The impact of the Civil War (1861-65) on Georgia was greater than that of any other event before or since. Some 11,000 Georgians were killed between 1861 and 1865, and more than 460,000 enslaved African Americans were emancipated by the war’s end. The nonprofit organization Georgia Civil War Heritage Trails (GCWHT) chronicles the Civil War era through historic driving routes and interpretive markers, patterned after Virginia’s “heritage tourism” initiative. GCWHT, a tax-exempt corporation founded in 1999 and led by volunteers from throughout the state, works to raise public awareness of existing preservation opportunities while providing scenic and cultural benefits to those who follow its trails.
Another goal of GCWHT is to stimulate economic development in Georgia. With funds awarded by the federal government under the Transportation Equity Act for the Twenty-first Century, and with the support of scores of local communities, GCWHT has erected highway directional signs and a series of interpretive markers at many locations along or near some of the routes used by the Union and Confederate armies. Trails bypass interstate highways, instead leading visitors through rural counties. Communities along or near each trail benefit from this increased tourism.

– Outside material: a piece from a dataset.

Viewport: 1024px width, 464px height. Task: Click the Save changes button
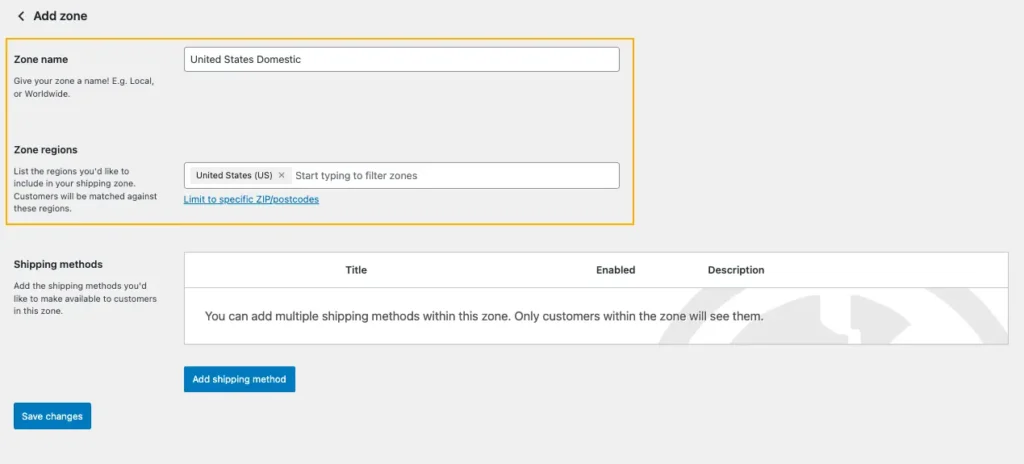click(x=52, y=416)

The content of every marker is thoroughly checked by representatives of the National Park Service, the Georgia Park Service, academics, and local historians; documentation for all content is required. GCWHT markers include a map, photographs, and/or Civil War–era drawings. Most are installed adjacent to existing public parking; GCWHT coordinates with the Georgia Department of Transportation and with local jurisdictions and landowners to build adequate parking if none is nearby.

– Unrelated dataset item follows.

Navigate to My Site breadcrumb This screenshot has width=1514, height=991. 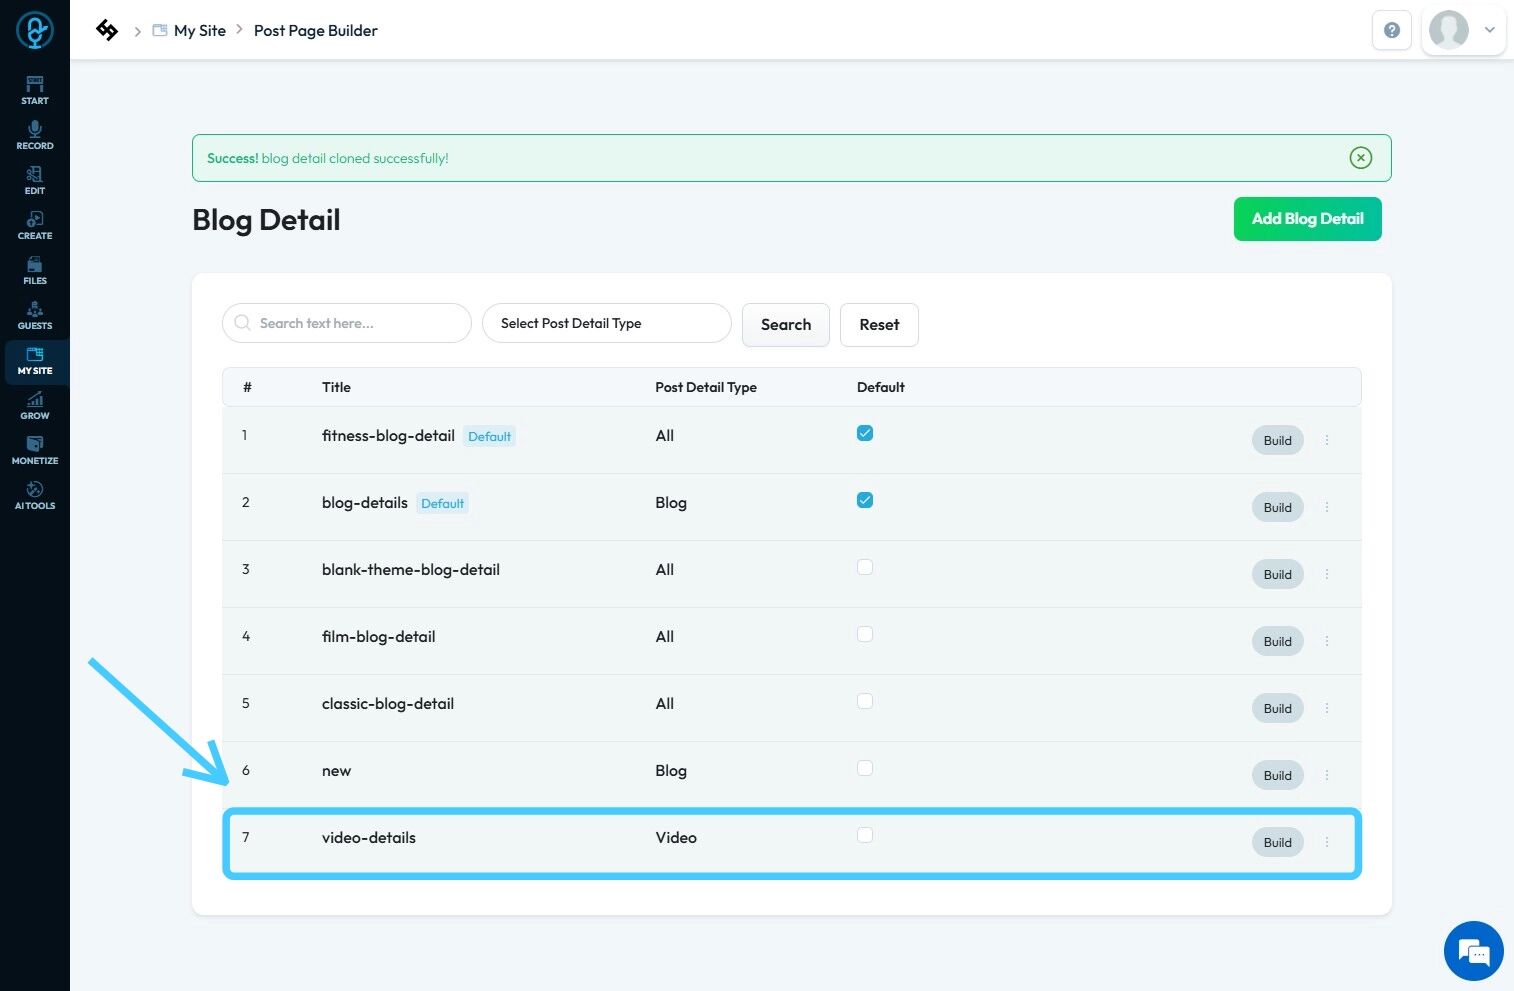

GCWHT divides the state into six distinct “trail regions,” each representing a geographical area and/or a significant event from the Civil War period. Because the Atlanta campaign and the March to the Sea were two major Civil War events in Georgia, these trails were created first. Interpretive markers feature not only military campaigns but also such nonmilitary topics as the roles of women and African Americans, hospitals, churches, railroads, and many other social and political subjects from the era. Each marker is linked along a trail route to national and state parks, museums, and other Civil War heritage attractions.